Aider les futurs entrepreneurs du Rwanda à s’aider eux-mêmes, tel est l’objectif des « pépinières d’entreprises », où conseils d’experts, assistance et soutien financier sont mis à leur disposition. La subvention de 25,7 millions de dollars EU octroyée par la Banque africaine de développement et un prêt de 12,6 millions de dollars en faveur d’un « Programme d’appui au développement des compétences, de l’employabilité et l’entreprenariat » (SEEP) dans le pays visent à soutenir la réforme de la politique du gouvernement rwandais. Objectif plus large : promouvoir le développement du capital humain, la croissance inclusive et la réduction de la pauvreté. De la maroquinerie aux bougies parfumées, toutes les idées commercialement viables sont les bienvenues et encadrées par le SEEP.

Yacine Diop
Programme d’alimentation en eau et d’assainissement en milieu rural, Sénégal

Yacine Diop vient de payer ses factures d’eau à Ndiobene Mbatar, Province de Louga. Mère de deux enfants, Yacine se souvient qu’avant la construction du château d’eau, il y a quatre ans, elle devait, avec ses enfants, quitter le village de bon matin pour aller chercher de l’eau. « Une fois arrivée au puits », dit-elle, « je devais encore patienter des heures pour ne recueillir qu’un peu d’eau. L’eau du trou de sonde est bien meilleure. Elle est plus claire et celle-là ne provoque pas de diarrhées ou des maladies.» 

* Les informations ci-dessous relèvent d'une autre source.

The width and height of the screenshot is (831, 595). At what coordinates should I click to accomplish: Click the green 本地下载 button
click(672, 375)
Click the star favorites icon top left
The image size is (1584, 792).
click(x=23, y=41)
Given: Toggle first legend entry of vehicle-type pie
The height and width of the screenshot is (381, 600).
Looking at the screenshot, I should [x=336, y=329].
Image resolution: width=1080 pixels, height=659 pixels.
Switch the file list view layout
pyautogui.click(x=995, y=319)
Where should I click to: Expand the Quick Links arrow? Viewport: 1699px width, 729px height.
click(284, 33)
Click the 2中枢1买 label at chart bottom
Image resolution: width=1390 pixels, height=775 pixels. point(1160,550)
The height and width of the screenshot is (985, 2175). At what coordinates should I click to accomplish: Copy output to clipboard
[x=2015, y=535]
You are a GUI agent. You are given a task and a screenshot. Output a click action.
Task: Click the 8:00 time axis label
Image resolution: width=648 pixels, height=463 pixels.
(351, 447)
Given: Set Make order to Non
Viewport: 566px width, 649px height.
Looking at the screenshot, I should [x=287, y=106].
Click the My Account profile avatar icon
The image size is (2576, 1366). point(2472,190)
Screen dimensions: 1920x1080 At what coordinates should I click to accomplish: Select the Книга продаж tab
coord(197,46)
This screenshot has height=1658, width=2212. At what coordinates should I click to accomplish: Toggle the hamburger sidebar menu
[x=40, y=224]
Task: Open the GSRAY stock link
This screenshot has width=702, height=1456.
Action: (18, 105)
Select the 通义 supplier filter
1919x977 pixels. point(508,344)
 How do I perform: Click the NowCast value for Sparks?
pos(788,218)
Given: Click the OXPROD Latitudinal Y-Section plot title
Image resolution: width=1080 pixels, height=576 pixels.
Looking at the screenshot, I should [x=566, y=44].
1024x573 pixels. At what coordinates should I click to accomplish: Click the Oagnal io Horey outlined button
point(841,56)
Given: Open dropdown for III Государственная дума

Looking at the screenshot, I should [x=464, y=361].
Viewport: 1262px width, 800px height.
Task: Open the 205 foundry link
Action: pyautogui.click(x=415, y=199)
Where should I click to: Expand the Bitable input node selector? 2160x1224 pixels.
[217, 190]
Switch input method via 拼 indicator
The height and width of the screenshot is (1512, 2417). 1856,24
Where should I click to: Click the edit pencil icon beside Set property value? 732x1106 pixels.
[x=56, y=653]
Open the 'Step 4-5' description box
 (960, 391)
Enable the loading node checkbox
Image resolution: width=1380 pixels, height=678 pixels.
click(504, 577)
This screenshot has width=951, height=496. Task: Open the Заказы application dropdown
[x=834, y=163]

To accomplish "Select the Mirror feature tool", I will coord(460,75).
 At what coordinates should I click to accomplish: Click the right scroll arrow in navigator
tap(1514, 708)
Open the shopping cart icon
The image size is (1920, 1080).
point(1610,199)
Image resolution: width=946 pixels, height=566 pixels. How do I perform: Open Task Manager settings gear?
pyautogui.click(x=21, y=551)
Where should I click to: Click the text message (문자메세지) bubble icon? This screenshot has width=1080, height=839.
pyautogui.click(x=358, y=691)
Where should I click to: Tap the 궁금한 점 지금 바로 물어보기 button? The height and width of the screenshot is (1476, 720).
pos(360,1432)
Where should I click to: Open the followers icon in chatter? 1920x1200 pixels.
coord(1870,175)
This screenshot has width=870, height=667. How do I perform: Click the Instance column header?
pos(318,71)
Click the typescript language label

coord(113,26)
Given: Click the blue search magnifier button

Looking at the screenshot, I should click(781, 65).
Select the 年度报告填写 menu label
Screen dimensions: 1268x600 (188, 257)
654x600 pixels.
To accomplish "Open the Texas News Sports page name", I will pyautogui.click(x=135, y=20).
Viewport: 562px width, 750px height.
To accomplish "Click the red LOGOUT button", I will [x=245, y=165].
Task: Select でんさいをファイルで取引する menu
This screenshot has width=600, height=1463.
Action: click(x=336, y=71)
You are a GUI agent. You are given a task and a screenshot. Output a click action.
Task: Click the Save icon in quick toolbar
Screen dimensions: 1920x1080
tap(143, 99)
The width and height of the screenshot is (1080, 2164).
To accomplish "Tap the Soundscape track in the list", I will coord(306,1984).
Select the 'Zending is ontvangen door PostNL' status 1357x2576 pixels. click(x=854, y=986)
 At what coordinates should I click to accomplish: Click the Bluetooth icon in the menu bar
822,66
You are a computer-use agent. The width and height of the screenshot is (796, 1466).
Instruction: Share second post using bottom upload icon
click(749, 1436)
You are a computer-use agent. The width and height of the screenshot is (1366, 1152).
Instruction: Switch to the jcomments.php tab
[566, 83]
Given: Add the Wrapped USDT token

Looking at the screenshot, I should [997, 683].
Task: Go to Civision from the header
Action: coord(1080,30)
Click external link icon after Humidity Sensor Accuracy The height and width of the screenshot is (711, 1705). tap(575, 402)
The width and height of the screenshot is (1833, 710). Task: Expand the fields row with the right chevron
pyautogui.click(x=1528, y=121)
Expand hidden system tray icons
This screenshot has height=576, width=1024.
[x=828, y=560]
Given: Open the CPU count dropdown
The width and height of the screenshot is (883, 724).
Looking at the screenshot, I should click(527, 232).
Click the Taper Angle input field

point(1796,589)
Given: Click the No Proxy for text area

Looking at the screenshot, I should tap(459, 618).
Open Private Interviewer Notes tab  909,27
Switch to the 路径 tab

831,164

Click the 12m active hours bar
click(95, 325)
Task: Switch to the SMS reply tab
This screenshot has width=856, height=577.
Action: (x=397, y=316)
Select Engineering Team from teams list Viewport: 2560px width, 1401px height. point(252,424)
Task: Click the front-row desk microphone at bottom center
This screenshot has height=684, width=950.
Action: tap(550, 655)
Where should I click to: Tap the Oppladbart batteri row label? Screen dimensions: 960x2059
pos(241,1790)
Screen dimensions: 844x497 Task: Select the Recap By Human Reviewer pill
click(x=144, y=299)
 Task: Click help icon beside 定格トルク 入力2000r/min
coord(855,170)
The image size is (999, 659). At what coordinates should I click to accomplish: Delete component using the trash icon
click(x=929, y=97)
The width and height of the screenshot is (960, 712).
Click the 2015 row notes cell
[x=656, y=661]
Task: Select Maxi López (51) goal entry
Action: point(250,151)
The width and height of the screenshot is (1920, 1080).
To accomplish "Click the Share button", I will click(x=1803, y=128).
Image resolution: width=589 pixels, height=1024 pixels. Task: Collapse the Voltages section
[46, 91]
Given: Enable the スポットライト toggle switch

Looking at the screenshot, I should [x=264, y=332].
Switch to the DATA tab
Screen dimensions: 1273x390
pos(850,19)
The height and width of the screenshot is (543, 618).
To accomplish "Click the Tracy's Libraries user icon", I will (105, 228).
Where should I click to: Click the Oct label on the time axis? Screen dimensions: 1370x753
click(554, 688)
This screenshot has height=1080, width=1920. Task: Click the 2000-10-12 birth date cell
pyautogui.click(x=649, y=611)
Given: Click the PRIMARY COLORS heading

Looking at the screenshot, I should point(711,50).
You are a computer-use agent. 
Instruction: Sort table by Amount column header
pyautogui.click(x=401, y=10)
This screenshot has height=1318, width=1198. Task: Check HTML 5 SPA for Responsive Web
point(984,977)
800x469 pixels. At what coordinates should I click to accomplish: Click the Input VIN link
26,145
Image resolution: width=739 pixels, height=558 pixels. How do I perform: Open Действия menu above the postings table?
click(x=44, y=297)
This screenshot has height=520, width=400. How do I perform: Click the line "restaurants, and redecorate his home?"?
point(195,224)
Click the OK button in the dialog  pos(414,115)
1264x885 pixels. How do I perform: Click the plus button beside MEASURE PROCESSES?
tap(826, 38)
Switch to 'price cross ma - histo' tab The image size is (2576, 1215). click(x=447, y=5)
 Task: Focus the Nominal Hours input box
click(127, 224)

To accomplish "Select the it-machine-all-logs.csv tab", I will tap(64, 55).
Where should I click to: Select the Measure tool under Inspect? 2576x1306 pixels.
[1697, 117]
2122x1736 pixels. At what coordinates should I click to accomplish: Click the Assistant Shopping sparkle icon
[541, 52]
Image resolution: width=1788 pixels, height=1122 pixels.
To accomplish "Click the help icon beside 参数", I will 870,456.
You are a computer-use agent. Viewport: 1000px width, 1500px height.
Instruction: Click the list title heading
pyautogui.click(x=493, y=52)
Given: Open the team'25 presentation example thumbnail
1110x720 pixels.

Il y a moins de dix ans, seuls 60 % de la population sénégalaise avait accès à l’eau potable en milieu rural. Des centaines de milliers de femmes devaient parcourir chaque jour plusieurs kilomètres pour trouver de l’eau, souvent de piètre qualité. Financé par la Banque africaine de développement à hauteur de 115 millions de dollars EU, le Programme d’eau potable et d’assainissement du millénaire (PEPAM) du Sénégal continue d’exercer un impact positif sur le  quotidien des populations locales.